▶ _The task_:
For this exercise, write out the whole listing below exactly, omitting its images.
-------------------------
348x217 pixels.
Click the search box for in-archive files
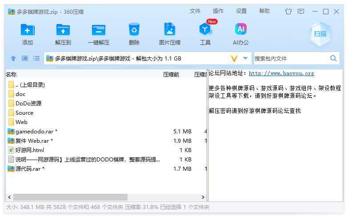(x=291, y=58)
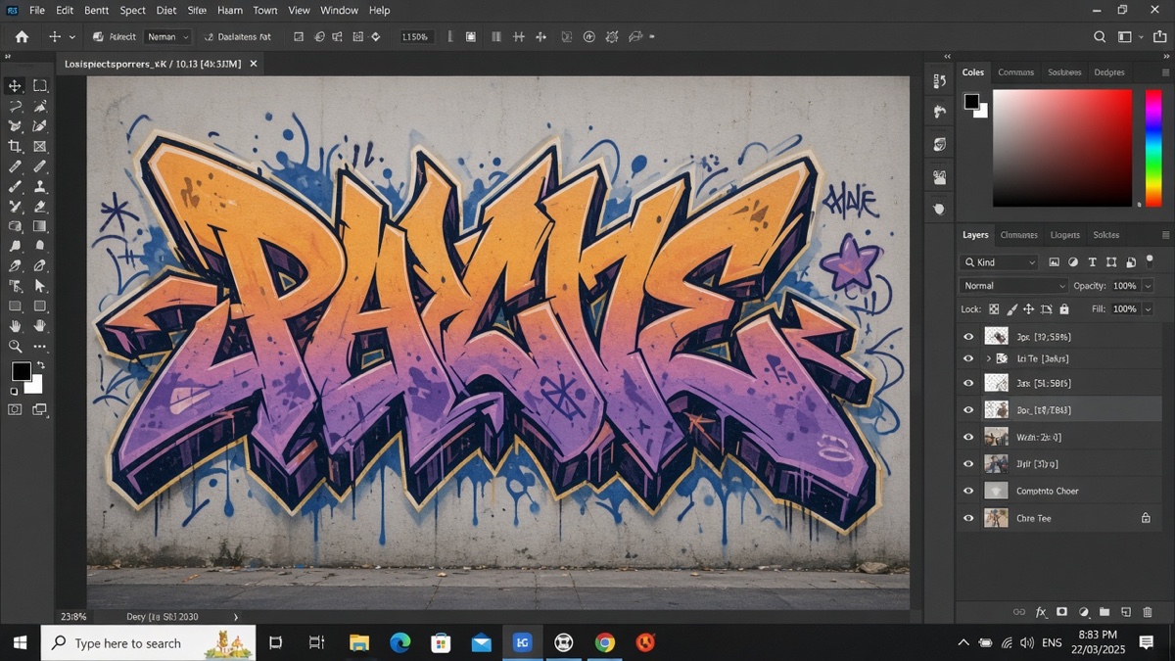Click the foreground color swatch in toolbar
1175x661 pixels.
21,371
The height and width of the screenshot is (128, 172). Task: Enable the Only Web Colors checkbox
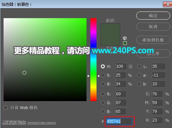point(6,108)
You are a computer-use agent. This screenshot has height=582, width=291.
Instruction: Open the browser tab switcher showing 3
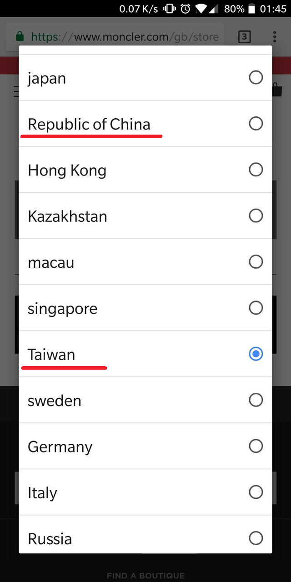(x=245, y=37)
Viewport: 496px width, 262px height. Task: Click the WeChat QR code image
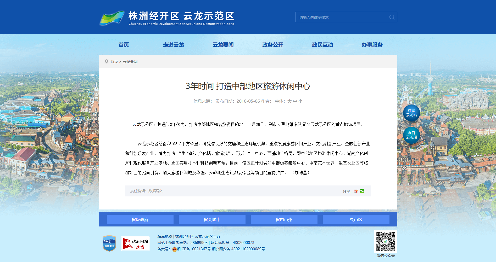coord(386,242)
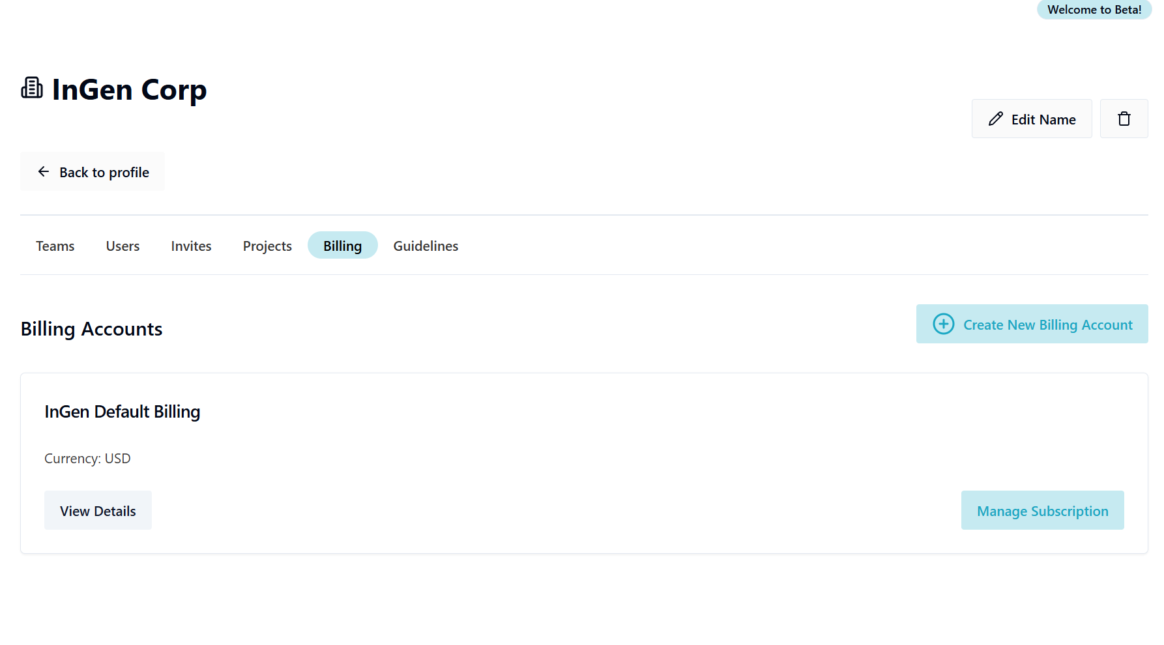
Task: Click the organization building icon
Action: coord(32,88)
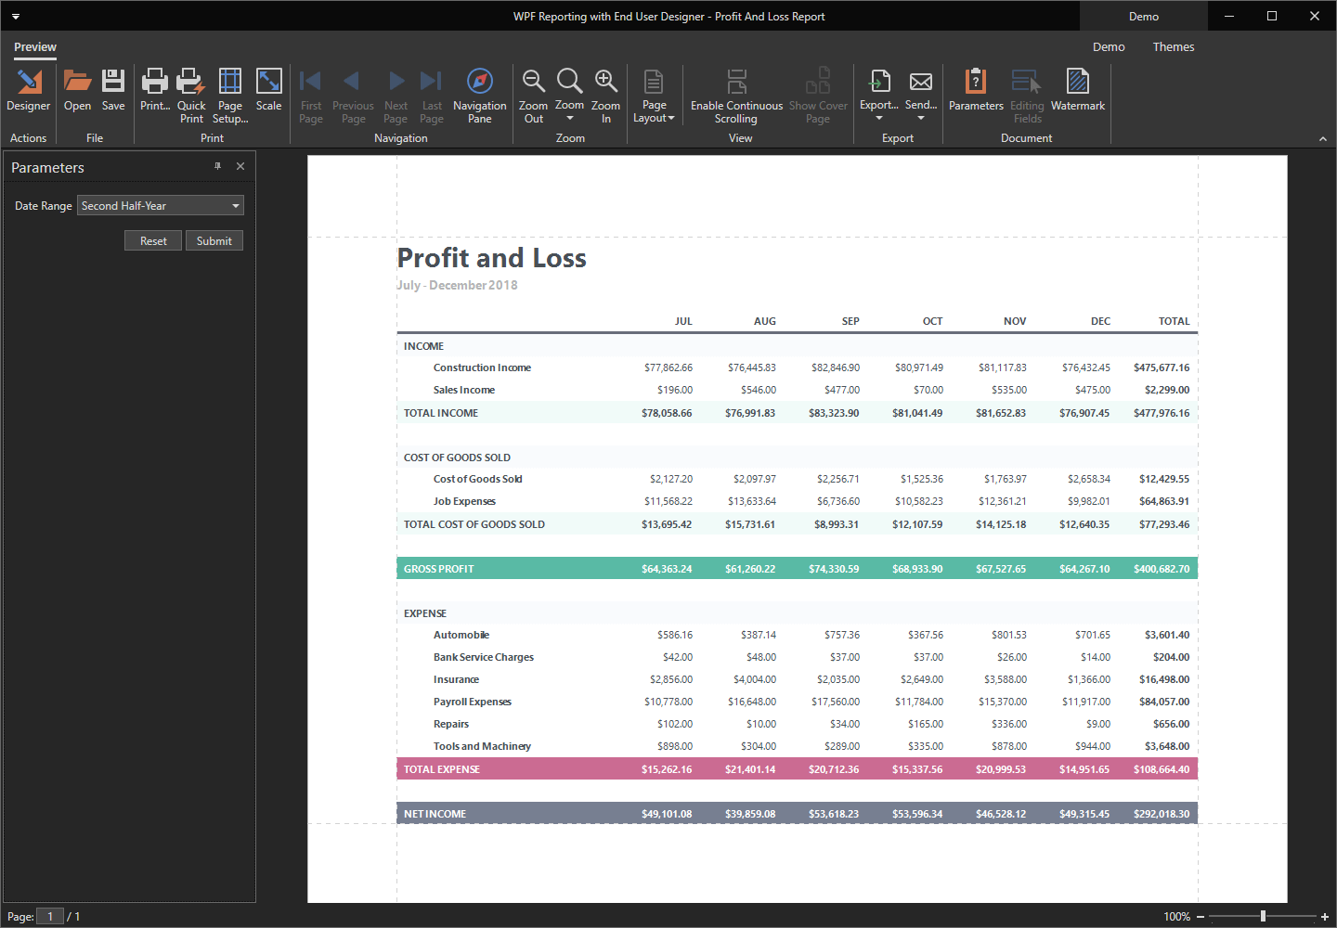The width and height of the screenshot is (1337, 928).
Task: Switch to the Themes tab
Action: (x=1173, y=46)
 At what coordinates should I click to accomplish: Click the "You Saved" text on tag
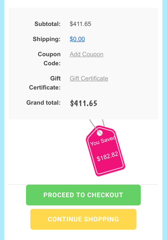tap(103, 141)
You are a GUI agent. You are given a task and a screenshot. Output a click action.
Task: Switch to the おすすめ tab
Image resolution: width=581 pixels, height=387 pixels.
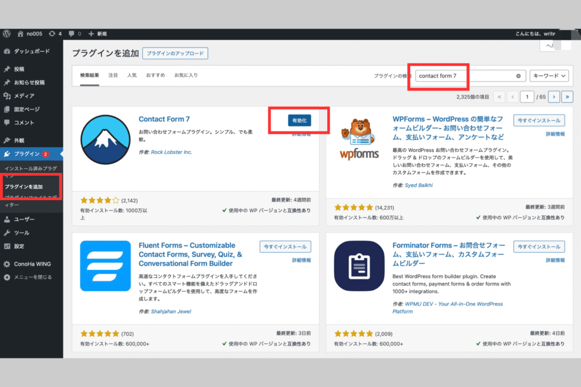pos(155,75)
-------------------------
▶ _Completed task_:
348x217 pixels.
Click the search box for in-archive files
(x=291, y=58)
Click the foreground color swatch in toolbar
1175x661 pixels.
21,371
The height and width of the screenshot is (128, 172). Task: Enable the Only Web Colors checkbox
point(6,108)
You are a computer-use agent. This screenshot has height=582, width=291.
Instruction: Open the browser tab switcher showing 3
(x=245, y=37)
Viewport: 496px width, 262px height. Task: Click the WeChat QR code image
coord(386,242)
Task: Click the organization building icon
Action: coord(32,88)
The width and height of the screenshot is (1337, 928).
Task: Switch to the Themes tab
Action: (x=1173, y=46)
 At what coordinates should I click to accomplish: Click the "You Saved" text on tag
tap(103, 141)
You are a GUI agent. You are given a task and a screenshot. Output a click action.
Task: Switch to the おすすめ tab
Image resolution: width=581 pixels, height=387 pixels.
pos(155,75)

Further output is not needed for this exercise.